Political, social, and governmental influences have increased the nurse practitioner (NP) demand in the United States (Institute of Medicine, 2010; McMullen & Philipsen, 2012). Graduate NP programs have developed practice competencies and support the Doctorate of Nursing Practice preparation to enhance NP roles (National Organization of Nurse Practioner Faculties, 2012). Although there have been efforts to increase the NP workforce, there remains a current gap in the health care provider supply (Sargen, Hooker & Cooper, 2011). Therefore, it is critically important to support novice NP role development (Poghosyan, Liu, Shang, & D'Anno, 2015). Although novice NPs have varying amounts of registered professional nursing experience, they are becomming new health care providers with significant new advanced role responsibilities. The NP graduates must be socialized to a new professional role and navigate complex regulatory and reimbursement requirements (Barnes, 2014; Fitzpatrick & Grishover, 2016; Simone, 2014). A university affiliated medical center analyzed NP job satisfaction results and the need for a mentoring program was identified (Harrington, 2011; Simone, 2014). The purpose is to describe a NP mentorship program that is supportive of newly hired NP role transition into practice.

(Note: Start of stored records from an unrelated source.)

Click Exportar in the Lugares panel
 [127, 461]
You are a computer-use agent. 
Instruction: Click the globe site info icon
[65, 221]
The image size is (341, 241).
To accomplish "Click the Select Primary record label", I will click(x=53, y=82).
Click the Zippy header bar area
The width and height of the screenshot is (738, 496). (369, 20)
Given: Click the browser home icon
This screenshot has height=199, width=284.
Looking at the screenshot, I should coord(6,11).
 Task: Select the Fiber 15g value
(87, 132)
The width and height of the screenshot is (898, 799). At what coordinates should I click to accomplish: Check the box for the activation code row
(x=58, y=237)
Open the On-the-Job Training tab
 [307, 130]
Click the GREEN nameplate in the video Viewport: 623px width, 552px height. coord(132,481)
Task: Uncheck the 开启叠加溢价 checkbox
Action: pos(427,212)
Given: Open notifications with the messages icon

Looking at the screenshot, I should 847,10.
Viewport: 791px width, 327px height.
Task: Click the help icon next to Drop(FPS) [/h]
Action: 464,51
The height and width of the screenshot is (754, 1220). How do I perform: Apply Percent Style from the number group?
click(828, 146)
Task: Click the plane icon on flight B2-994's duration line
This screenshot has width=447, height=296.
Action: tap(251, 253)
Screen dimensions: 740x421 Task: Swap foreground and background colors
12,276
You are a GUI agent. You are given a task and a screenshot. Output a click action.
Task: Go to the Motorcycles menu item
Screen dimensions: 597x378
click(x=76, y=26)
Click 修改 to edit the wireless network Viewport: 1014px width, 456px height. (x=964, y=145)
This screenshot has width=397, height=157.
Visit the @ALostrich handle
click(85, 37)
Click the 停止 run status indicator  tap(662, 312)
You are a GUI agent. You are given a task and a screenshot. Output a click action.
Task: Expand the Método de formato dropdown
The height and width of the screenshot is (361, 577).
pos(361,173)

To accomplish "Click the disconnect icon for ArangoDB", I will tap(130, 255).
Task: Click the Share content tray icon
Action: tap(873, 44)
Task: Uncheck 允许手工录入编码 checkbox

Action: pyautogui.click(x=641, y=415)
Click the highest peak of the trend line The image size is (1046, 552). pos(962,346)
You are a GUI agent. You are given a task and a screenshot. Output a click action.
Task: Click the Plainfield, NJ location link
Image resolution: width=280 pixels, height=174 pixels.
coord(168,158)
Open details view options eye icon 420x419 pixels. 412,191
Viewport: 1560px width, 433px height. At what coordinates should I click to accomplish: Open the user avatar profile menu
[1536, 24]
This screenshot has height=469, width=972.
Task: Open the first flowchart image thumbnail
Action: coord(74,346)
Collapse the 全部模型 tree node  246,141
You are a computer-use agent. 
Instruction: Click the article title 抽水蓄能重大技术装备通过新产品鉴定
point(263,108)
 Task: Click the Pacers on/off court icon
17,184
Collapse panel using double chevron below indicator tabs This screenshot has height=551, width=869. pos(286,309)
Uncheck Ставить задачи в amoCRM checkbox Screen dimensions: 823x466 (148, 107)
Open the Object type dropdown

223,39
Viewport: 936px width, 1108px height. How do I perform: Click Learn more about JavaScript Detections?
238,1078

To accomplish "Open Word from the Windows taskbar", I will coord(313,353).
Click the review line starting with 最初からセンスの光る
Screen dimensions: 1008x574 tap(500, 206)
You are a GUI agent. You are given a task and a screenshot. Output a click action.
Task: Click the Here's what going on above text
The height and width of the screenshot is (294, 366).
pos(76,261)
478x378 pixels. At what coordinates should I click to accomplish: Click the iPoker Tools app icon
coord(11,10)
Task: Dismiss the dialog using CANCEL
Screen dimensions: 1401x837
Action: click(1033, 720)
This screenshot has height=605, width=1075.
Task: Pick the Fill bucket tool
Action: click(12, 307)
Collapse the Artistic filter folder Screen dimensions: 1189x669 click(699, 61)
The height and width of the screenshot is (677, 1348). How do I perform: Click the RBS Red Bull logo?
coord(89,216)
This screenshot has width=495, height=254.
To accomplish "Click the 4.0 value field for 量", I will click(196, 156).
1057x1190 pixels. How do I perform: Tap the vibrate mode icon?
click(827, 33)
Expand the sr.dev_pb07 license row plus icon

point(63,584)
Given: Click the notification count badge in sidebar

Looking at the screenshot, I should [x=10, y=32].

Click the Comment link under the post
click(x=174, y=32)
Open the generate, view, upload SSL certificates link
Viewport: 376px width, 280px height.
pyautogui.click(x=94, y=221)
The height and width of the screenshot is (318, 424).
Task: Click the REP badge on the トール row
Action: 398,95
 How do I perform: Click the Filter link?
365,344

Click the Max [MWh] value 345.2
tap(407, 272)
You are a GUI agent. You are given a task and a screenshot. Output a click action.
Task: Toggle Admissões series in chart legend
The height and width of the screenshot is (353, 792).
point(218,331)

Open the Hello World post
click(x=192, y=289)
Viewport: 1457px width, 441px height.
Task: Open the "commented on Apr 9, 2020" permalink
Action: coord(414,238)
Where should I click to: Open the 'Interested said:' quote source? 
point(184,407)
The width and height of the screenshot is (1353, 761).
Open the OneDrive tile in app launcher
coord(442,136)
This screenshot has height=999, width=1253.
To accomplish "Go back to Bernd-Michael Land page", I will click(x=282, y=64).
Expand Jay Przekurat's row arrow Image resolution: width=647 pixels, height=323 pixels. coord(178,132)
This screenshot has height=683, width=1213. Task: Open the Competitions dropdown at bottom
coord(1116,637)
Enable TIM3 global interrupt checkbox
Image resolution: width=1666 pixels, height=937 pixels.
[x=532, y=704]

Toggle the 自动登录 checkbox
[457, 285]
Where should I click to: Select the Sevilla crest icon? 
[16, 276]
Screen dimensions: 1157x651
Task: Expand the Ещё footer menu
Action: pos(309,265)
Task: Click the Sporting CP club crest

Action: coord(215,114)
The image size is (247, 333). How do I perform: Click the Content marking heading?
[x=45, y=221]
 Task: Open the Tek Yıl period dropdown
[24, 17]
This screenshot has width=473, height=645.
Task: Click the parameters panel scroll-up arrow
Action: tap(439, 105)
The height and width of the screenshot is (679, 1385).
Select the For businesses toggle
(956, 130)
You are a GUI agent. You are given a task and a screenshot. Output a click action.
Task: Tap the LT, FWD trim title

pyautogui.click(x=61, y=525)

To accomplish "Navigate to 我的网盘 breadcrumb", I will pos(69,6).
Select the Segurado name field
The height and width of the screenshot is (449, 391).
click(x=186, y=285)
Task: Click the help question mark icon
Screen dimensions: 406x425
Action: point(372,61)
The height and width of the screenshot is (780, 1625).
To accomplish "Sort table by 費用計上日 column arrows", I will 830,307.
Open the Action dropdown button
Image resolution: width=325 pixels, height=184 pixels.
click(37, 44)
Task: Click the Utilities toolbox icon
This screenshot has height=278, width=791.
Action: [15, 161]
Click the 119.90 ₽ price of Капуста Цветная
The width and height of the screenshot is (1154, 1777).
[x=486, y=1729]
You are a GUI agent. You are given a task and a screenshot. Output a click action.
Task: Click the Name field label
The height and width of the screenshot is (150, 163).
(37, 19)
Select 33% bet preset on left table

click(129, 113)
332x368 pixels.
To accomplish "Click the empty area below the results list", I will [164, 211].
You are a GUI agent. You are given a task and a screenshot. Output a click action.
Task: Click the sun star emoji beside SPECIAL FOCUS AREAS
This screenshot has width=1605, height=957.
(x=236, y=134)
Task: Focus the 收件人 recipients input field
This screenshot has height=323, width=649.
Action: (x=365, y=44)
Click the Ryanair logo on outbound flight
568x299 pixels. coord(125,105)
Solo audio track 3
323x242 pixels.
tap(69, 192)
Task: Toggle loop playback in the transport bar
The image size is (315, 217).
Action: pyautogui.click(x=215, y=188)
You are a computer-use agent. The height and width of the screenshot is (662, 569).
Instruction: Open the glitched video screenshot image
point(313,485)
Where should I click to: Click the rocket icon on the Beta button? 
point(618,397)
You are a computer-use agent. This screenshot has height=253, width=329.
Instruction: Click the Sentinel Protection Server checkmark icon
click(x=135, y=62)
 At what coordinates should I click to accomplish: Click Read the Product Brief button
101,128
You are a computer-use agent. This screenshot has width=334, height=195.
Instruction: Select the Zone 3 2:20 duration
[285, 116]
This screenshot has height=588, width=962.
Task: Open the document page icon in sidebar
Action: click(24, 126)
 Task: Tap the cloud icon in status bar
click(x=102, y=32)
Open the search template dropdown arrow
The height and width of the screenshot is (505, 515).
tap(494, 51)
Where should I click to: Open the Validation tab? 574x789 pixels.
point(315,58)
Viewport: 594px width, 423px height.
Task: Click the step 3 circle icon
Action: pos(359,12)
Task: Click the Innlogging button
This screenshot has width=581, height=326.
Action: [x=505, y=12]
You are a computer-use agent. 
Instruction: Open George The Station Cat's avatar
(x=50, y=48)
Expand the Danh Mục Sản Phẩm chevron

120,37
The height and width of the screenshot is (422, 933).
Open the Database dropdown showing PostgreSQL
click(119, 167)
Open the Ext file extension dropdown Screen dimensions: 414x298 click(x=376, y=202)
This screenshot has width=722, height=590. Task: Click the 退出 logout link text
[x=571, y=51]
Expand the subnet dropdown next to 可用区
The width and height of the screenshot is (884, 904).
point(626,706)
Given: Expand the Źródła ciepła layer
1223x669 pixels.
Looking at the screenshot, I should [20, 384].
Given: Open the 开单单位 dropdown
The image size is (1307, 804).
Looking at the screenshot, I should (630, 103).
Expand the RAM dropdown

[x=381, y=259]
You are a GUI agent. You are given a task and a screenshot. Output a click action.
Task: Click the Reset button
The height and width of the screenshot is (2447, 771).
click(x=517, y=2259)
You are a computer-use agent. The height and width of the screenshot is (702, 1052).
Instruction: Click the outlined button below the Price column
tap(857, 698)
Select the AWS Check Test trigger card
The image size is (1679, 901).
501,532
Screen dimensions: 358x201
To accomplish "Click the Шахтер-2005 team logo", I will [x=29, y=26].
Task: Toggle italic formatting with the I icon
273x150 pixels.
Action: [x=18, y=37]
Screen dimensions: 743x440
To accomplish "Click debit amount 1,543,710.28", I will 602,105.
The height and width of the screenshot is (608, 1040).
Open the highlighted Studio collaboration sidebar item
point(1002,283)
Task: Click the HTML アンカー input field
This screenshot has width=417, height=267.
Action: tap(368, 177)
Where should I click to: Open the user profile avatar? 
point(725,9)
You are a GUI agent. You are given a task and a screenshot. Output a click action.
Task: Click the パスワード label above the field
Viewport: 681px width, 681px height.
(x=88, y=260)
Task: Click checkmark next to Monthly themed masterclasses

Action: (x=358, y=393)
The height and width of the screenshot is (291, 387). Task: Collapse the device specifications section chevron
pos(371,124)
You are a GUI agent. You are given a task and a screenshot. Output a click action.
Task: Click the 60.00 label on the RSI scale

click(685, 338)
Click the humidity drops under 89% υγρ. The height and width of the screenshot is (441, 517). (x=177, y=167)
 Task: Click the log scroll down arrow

Mentoring has been explored as a strategy to foster NP transition into practice (Gerhardt, 2012; Pop, 2016; Rafferty,2015). Mentoring, through a nursing lens, has been a teaching-learning process. Conceptually, mentorship is a relationship in which a more experienced professional provides support and guidance for the novice (Harrington, 2011). Mentorships encompass formal and informal relationships. Formal mentorships are structured workplace agreements that foster mentee success through mentor-mentee matching and are time limited. In contrast, informal mentorships develop as the result of mutual interests and are not confined to time, structure, or third party expectations (Grossman, 2014). Successful mentoring relationships require the participants' time, commitment, communication, availability, and compatability (Fitzpatrick & Gripshover, 2016; Grossman, 2014; Simone, 2014). High quality mentoring relationships have been characterized as being meaningful, mutually beneficial, and fostering professional and personal growth (Allen & Eby, 2003). Mentorship has been identified as a need for successful novice NP transition into practice (Gerhardt, 2012; Pop, 2016; Rafferty, 2015).

Benner's (2000) Novice to Expert Model and Donabedian's (2005) structure and process framework provided the foundation for the NP Mentorship Program development. The novice NPs were newly hired into their first NP position; the NP mentors were identified as experienced NPs who accepted a mentoring assignment (Benner, 2000). The NP Mentorship Program Structure Standard defined the NP practice levels, competencies, onboarding process, orientation, mentor and mentee responsibilities, and NP preceptor roles. The NP mentorships were formal relationships with mentor and mentee matching. During the yearlong mentoring relationship, NP mentors and mentees participated in quarterly invitational meetings. The invitational meetings included mentoring circles and opportunities for professional development, problem solving, and psychosocial support (Maynard, Scandura, & Bishop, 2013).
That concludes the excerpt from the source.